» Required work: Each line from the one containing "The width and height of the screenshot is (1402, 840)." to the end of the listing below should be output exactly; no other line is wanted.
Content starts
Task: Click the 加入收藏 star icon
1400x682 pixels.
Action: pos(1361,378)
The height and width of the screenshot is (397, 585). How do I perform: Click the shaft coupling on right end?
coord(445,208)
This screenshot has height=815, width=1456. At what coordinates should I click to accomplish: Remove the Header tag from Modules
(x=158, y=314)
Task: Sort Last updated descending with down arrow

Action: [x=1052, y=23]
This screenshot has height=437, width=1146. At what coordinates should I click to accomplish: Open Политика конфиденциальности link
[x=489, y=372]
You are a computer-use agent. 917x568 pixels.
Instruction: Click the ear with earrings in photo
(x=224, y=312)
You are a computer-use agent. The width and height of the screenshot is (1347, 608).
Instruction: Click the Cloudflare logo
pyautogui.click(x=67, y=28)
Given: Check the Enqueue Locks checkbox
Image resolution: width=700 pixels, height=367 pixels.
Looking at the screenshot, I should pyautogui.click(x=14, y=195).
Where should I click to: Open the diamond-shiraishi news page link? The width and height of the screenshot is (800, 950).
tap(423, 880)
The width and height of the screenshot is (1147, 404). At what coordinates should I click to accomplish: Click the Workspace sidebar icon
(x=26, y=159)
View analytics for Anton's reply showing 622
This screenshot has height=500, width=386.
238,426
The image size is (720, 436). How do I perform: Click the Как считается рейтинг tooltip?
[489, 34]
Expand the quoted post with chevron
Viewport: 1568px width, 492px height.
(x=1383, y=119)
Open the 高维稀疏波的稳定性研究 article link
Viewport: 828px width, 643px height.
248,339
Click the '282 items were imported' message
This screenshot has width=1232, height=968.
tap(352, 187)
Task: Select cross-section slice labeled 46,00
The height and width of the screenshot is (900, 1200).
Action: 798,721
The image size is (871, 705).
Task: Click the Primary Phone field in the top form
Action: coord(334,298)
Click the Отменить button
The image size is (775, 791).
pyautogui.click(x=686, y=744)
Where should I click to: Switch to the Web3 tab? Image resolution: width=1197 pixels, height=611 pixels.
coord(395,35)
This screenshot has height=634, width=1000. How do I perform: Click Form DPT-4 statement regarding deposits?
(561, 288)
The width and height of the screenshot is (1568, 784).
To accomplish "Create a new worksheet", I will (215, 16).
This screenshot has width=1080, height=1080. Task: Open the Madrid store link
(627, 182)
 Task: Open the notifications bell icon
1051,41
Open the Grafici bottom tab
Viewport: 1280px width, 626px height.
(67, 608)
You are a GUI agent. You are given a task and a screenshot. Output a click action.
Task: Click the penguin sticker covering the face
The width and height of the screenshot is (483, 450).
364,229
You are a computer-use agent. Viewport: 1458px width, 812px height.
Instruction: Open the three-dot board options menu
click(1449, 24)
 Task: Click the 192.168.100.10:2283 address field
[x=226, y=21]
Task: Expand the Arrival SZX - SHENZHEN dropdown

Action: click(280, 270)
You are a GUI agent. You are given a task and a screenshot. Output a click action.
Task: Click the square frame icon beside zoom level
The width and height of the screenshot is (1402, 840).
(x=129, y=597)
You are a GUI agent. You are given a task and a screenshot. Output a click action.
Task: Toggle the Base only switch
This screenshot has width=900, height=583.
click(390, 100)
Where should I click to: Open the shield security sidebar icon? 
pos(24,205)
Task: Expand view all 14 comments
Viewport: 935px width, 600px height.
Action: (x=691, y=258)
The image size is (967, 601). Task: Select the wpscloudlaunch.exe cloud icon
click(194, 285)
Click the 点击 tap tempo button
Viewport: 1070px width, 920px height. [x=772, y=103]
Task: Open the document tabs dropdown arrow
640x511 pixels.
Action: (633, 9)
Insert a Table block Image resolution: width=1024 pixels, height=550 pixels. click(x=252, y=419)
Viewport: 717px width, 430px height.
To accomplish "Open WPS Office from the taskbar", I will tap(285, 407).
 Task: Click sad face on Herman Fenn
Content ends
» Written solution:
The width and height of the screenshot is (1402, 840).
(x=129, y=597)
You are a GUI agent. You are given a task and a screenshot. Output a click action.
Task: Toggle the Base only switch
This screenshot has width=900, height=583.
click(390, 100)
Where should I click to: Open the shield security sidebar icon? 
pos(24,205)
Task: Expand view all 14 comments
Viewport: 935px width, 600px height.
Action: (x=691, y=258)
The image size is (967, 601). Task: Select the wpscloudlaunch.exe cloud icon
click(194, 285)
Click the 点击 tap tempo button
Viewport: 1070px width, 920px height. [x=772, y=103]
Task: Open the document tabs dropdown arrow
640x511 pixels.
Action: (633, 9)
Insert a Table block Image resolution: width=1024 pixels, height=550 pixels. click(x=252, y=419)
Viewport: 717px width, 430px height.
To accomplish "Open WPS Office from the taskbar", I will tap(285, 407).
 Task: Click sad face on Herman Fenn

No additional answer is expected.